Namibia’s rhino conservation remains challenged by poaching incidents despite a decline in poaching numbers as a result of ongoing interventions by the government, communal conservancies, private custodians, and NGOs, an official said Tuesday.
Namibia’s Minister of Environment, Forestry and Tourism, Pohamba Shifeta, said this as the country joined the rest of the world in celebrating World Rhino Day on Tuesday.
“However, poaching patterns are highly dynamic and any amount of poaching remains a major concern to the ministry. In this regard the ministry and its partners have carried out a series of pro-active measures designed to prevent poaching,” he said.
According to Shifeta, Namibia has recorded 22 rhinos poached to date this year; 46 in 2019; 78 in 2018; 55 in 2017 and 61 in 2016.
The ministry is determined that the best strategy for 2020 to 2021 would be to dehorn as many rhinos as possible in poaching hotspots.

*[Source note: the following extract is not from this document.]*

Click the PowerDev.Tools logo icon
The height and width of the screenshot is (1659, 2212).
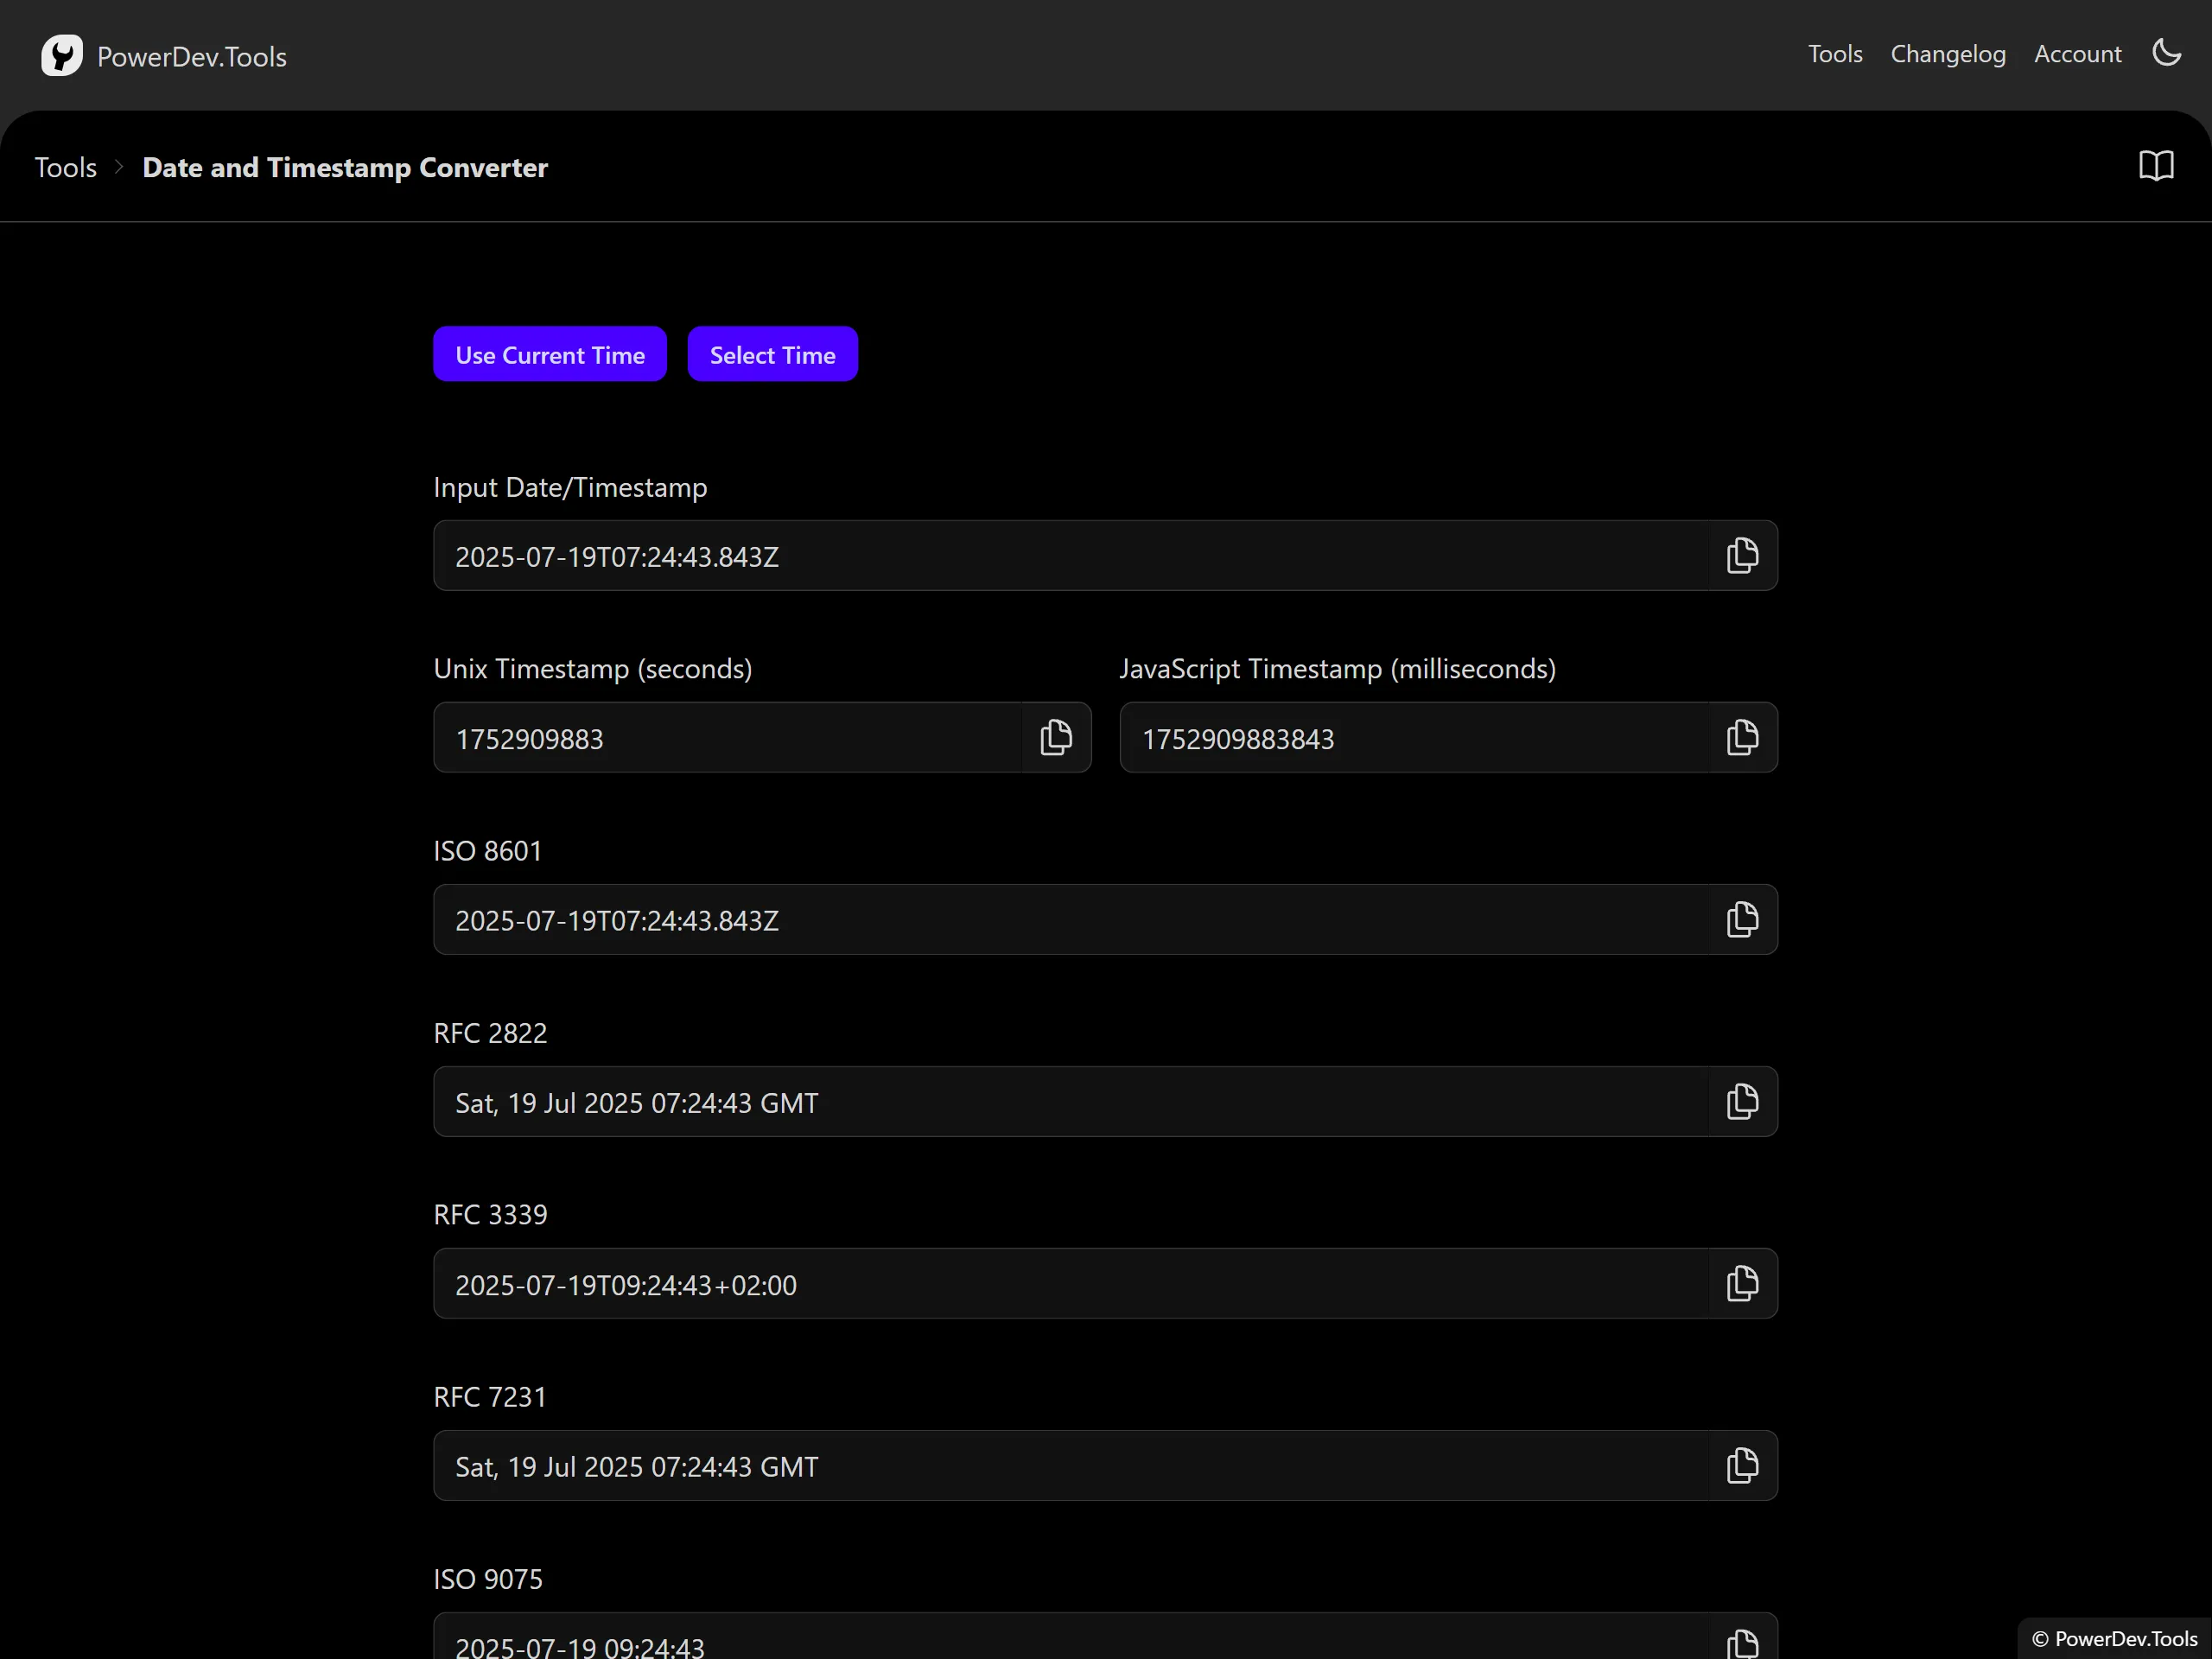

Shifeta furthermore said it is also necessary to translocate rhino out of high-risk areas to safer locations, thus establishing new populations and supplementing existing populations to stimulate growth and manage density-dependent factors.
Meanwhile, the minister commended law enforcement and intelligence that has been key to reducing the threat of poaching.
“The newly established K9 unit continues to gain success and has been issued with a state-of-the-art, fully kitted vehicle. The unit is now permanently deployed in Etosha National Park and more units are planned for the future,” he said.
Namibia currently has a third of the entire remaining black rhinos on the planet and the second largest white rhino population in the world after South Africa.